How atypical am I?

I didn't opine on the Roberts nomination to the Supreme Court because: a) by all accounts, he's a very bright, qualified man who knows his way around a courtroom and has confronted constitutional controversies for a quarter-century; and b) Bush didn't ask me who I'd put on the court. (For the record, the 9th Circuit's Alex Kozinski would be a Brian McCann shot over the wall. But Kozinski's too honest about his views of the law to ever be confirmed to another federal bench.)

From what I've seen and heard, though, the Miers pick is entirely different, because, well, it alienates people like me. I tend to vote Republican for one reason: The alternatives are unpalatable. The Libertarian Party is a joke; it lost me forever after 9/11 when its leading lights expressed sympathy with the view that Osama, et al, had legitimate grievances for U.S. foreign policy. To the extent the Democrats hold any discernible views, they seem to be based on a model from 1973 -- redistributionist economics and timid, if not apologetic, foreign policy. Nor can I abide the Democrats' embrace of identity politics, treating everyone as a member of a group rather than an autonomous individual.
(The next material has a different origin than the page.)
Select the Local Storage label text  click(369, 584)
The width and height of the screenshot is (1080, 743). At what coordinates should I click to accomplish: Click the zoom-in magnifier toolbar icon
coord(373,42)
Republicans, on the federal level at least, pay lip service to free trade; they keep taxes in check; they know who the bad guys are on the world stage and are willing to expend some capital and effort to pursue them; and, until the Miers pick, the Bush administration talked a very strong game on judicial philosophy and the courts. I've come to endorse a more-limited role for the judiciary over time, believing that the political branches of government should settle most policy issues, following the proper procedures laid out in the Constitution, of course. I'm not looking for judges who agree with me, but instead judges who apply the law and do nothing more -- even if the outcome isn't to my liking.
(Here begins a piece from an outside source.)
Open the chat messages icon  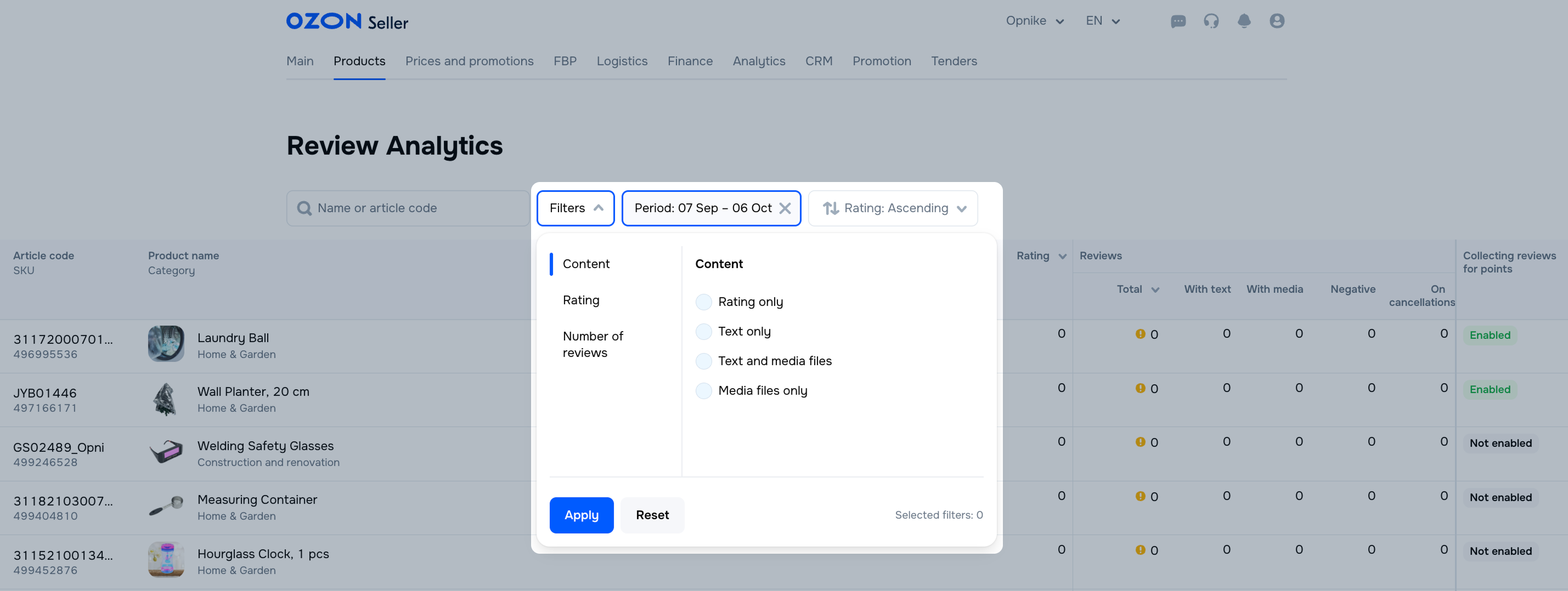pyautogui.click(x=1178, y=21)
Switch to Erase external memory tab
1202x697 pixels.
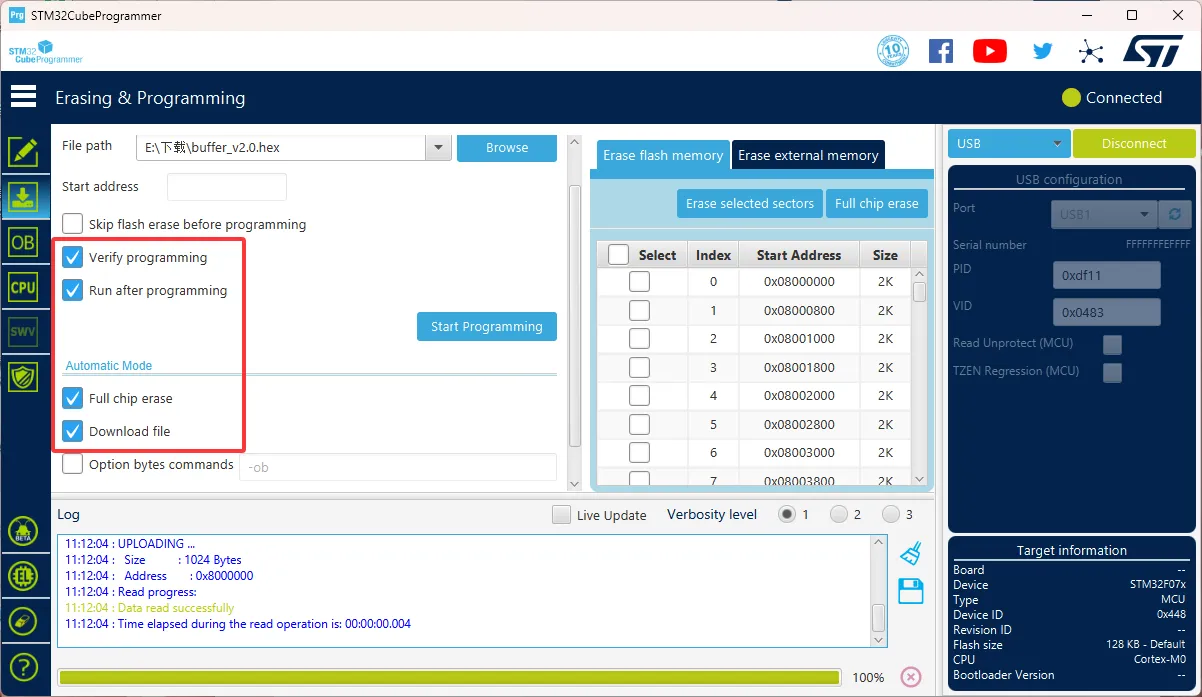click(x=808, y=155)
Bush's discussions about the courts reassured me, and gave me more justification to trust his judgment. Now I'm not so sure. To return to the baseball analogy: Bush is pinch-hitting with two outs in the ninth inning of Game 7 of the World Series, down by a run with a man on base. Rather than swing for the fences, he bunts. Why would a manager have faith in him in a similar situation?
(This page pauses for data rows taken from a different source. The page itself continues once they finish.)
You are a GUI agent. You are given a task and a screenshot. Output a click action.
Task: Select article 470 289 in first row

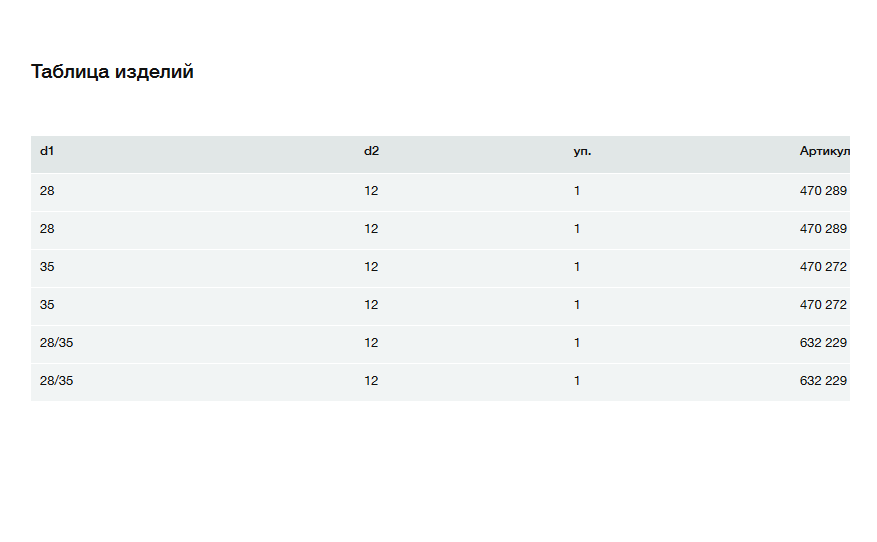tap(823, 191)
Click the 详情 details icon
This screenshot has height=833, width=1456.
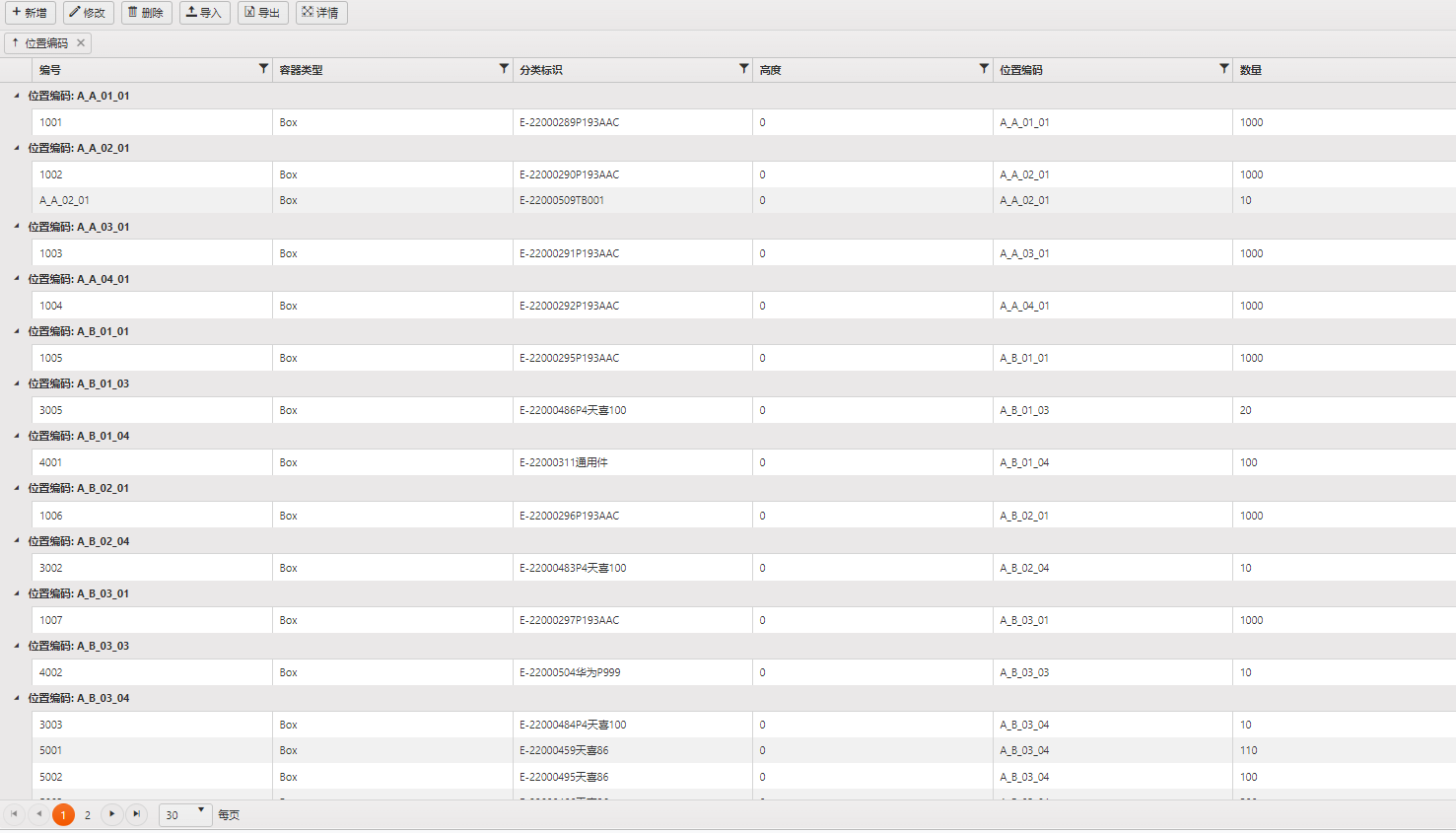pos(307,14)
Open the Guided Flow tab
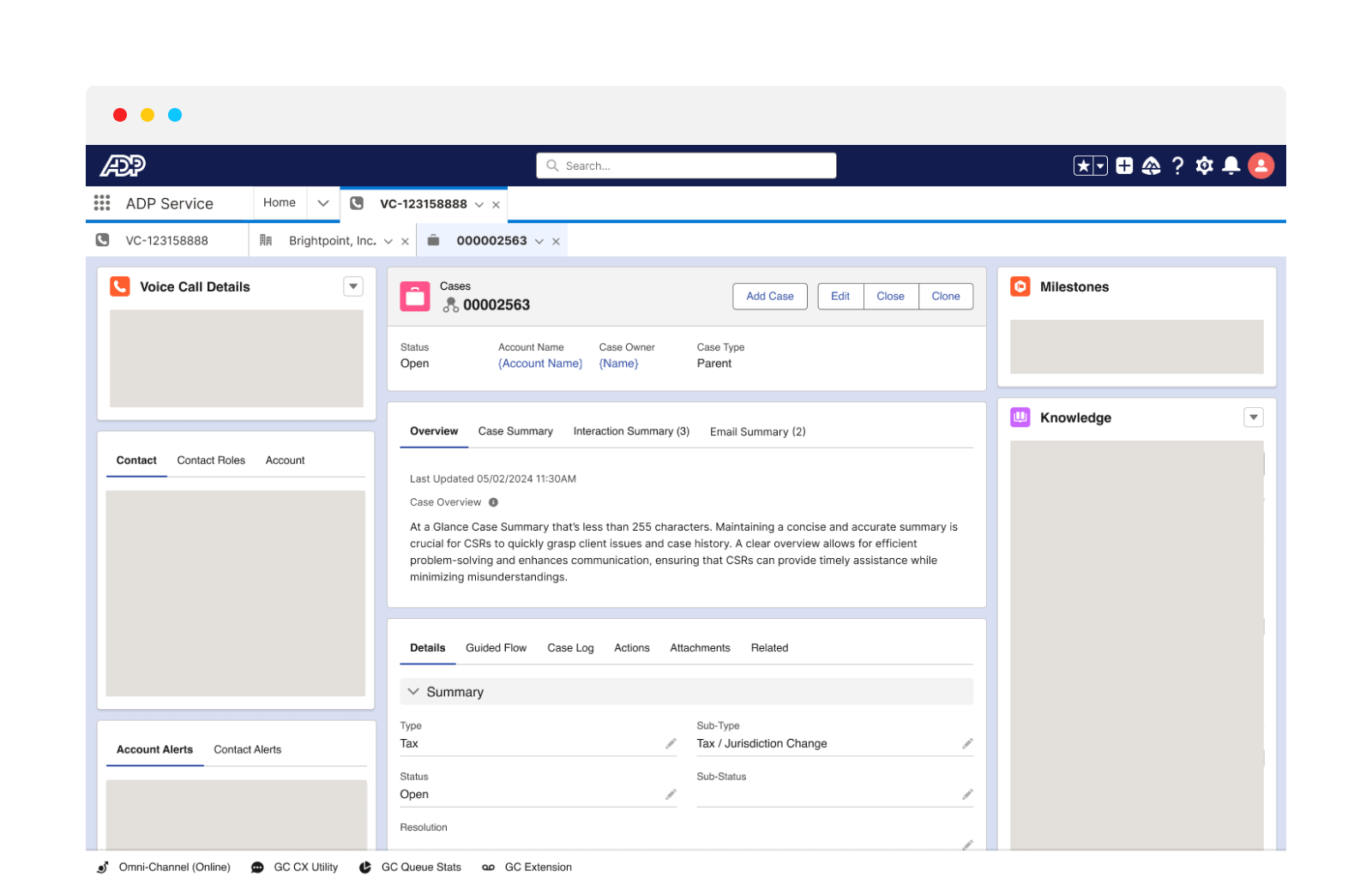This screenshot has height=883, width=1372. point(496,648)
While I remain convinced that the Bush administration will not cut and run in Iraq or Afghanistan, that's about the only reason I plan to pay any attention to this presidency. It has zero credibility on fiscal responsibility, let alone any fidelity to government reform (bye-bye Personal Retirement Accounts, hello Medicare drug benefit). Now it has frittered away any cause to support its judicial appointments, for SCOTUS, anyway. If I'm still in California next year, I'll probably vote for Schwarzenegger, but I'll have little interest in any other partisan race, because there's no reason to be excited. How many more people are like me? In a nation as deeply divided as ours, the Republicans better hope there aren't many.